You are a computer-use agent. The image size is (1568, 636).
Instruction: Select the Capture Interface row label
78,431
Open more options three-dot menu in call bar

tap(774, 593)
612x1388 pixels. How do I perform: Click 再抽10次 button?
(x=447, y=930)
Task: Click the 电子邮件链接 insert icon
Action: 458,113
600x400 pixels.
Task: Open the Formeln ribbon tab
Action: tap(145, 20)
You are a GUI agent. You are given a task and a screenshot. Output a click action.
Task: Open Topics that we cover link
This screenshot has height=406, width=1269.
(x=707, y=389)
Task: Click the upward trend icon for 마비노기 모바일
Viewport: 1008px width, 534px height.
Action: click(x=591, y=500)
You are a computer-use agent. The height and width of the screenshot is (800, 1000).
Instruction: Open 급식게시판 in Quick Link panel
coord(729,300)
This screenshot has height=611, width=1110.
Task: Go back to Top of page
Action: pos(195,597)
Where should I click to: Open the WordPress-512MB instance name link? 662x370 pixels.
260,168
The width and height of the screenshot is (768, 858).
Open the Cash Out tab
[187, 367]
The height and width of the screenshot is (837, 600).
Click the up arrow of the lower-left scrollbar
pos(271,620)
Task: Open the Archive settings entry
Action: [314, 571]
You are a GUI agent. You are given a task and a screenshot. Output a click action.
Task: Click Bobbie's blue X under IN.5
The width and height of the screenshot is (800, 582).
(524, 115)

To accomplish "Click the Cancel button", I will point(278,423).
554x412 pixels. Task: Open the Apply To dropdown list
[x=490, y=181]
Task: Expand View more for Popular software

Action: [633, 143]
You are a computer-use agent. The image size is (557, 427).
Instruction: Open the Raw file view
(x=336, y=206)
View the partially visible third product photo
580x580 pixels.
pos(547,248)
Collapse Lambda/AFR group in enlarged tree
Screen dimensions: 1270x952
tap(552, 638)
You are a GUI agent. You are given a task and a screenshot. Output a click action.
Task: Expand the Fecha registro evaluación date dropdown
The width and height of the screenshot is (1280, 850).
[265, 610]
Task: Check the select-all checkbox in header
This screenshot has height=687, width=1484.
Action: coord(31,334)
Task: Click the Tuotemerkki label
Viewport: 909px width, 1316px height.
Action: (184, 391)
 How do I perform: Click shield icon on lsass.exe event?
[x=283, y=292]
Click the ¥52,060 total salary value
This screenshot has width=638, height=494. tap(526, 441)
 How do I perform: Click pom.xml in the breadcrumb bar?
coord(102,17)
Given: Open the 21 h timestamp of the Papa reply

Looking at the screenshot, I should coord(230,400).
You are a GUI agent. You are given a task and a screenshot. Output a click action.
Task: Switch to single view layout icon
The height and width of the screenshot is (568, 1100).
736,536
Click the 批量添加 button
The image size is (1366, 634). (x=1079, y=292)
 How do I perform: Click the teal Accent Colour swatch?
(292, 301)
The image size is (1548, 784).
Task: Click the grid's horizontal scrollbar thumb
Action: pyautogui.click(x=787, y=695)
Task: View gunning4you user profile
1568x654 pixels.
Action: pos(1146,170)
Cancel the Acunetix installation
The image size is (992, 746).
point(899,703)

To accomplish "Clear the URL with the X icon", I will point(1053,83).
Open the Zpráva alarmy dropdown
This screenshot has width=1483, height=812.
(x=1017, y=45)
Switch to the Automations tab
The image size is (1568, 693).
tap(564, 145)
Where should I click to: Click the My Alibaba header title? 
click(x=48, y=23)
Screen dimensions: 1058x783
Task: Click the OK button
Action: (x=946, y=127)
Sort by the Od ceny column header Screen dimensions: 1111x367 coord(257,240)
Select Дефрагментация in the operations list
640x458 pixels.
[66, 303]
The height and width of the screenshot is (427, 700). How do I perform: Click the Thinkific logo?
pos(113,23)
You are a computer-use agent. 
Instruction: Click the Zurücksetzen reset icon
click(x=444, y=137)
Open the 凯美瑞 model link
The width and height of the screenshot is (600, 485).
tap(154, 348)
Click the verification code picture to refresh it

.....

> [Task statement]: The lines you return should be those above that contain the word "accomplish", every one of them.

> [Exercise result]:
To accomplish "Click the Cancel button", I will point(278,423).
To accomplish "Clear the URL with the X icon", I will point(1053,83).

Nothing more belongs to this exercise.